National Post (National Edition)
Tolerance versus respect
Re: A little respect, Letter to the editor, aug.28
Because the letter writer feels so passionately, it is a pity he under-appreciates the fundamental difference between the tolerance and respect.
“Tolerance” is a legal guarantee dating from at least the 17th century, which concerns the relationship of the state to the individual. Religious tolerance means that the state has no interest in an individual’s religious beliefs or practices. Tolerance is essentially a one-way relationship: it does not demand any particular action, so in that sense it is never frustrated. But because tolerance is a legal claim, if someone feels he has been wrongly denied tolerance, he can do something about it, viz. go to law.

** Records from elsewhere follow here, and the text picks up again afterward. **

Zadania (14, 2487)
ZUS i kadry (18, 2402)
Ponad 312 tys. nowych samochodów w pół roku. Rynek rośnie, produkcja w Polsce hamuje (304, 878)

“Respect” is different, a non-legal two-way relationship with expectations. If respect is not reciprocated the whole social relationship fails. If the initiator expects reciprocation, and is disappointed, he now has a grievance he did not have before. The extension of tolerance or the claim of tolerance does not cause this bad effect.
Because respect is a social relationship, and usually mutual, nothing much can be done about its denial.
We may indeed hope that in an ideal society everyone ought to respect everyone else, but if that fails no one can go to law to demand respect.
Tolerance may indeed turn out to be better, as the 17th-century legislators agreed. D.J.C. Phillipson, Carlsbad Springs, Ont.